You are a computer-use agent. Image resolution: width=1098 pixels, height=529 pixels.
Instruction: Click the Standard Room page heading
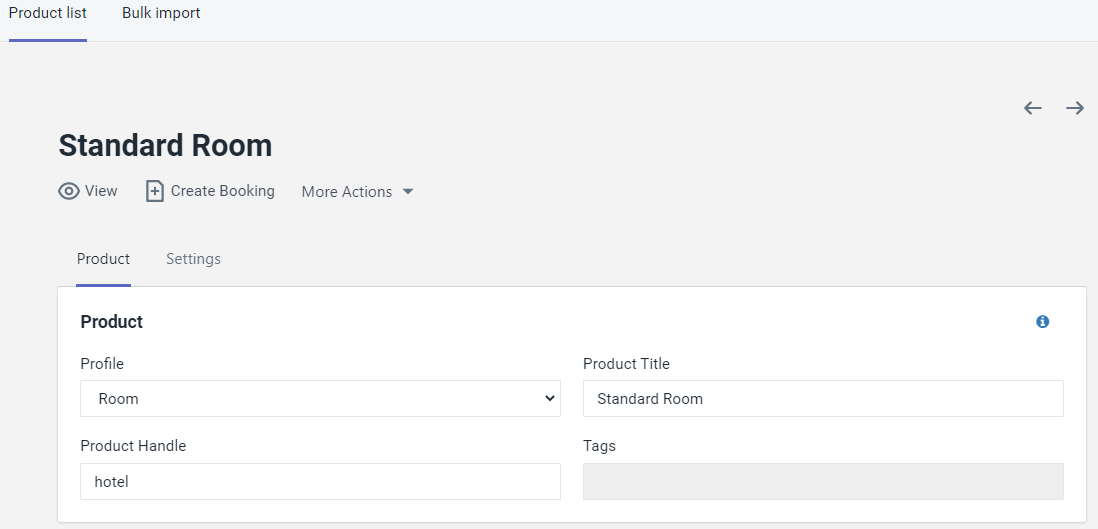click(165, 146)
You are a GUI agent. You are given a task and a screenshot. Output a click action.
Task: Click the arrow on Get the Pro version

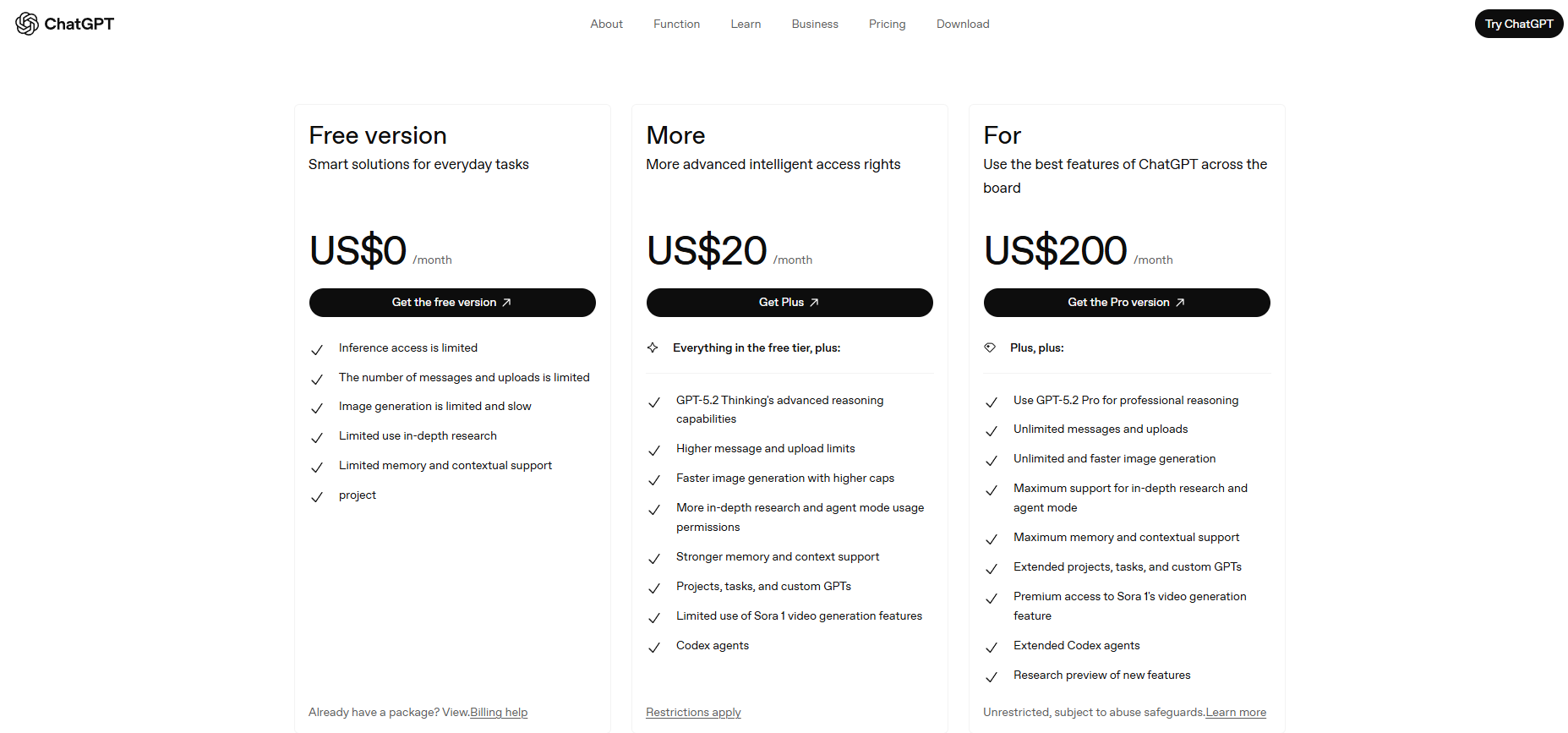(1180, 303)
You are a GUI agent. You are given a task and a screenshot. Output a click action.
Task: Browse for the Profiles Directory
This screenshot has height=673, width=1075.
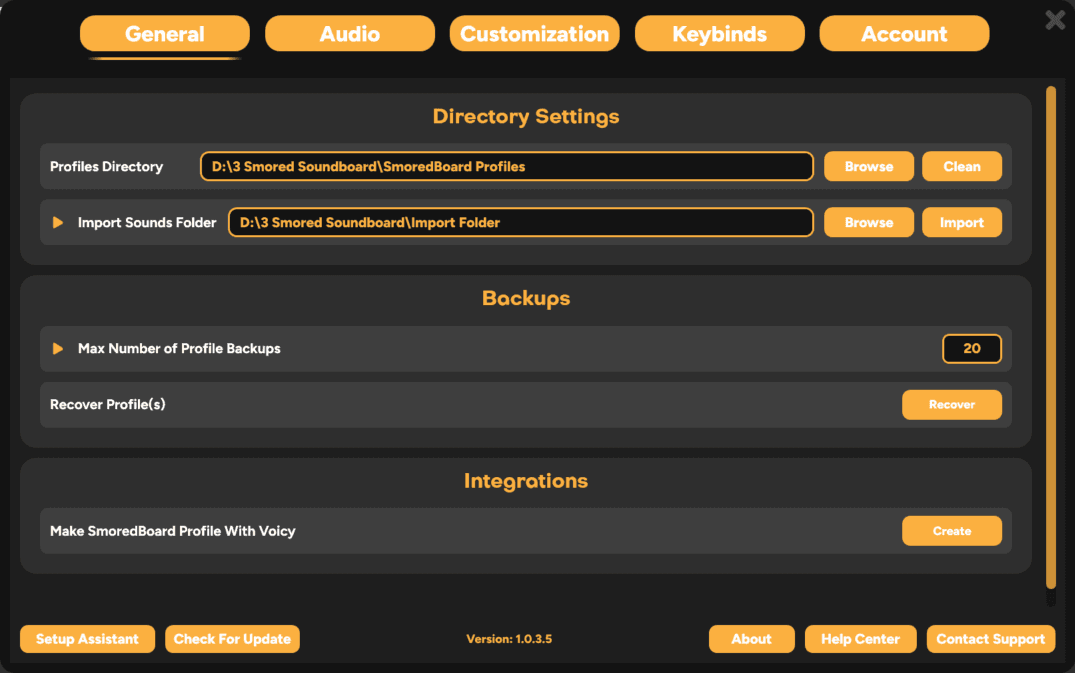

* What this task involves
Gather up the lines containing the word "height" from these records and copy them.

* Response box
You are a computer-use agent. Image resolution: width=1098 pixels, height=529 pixels.
This screenshot has height=673, width=1075.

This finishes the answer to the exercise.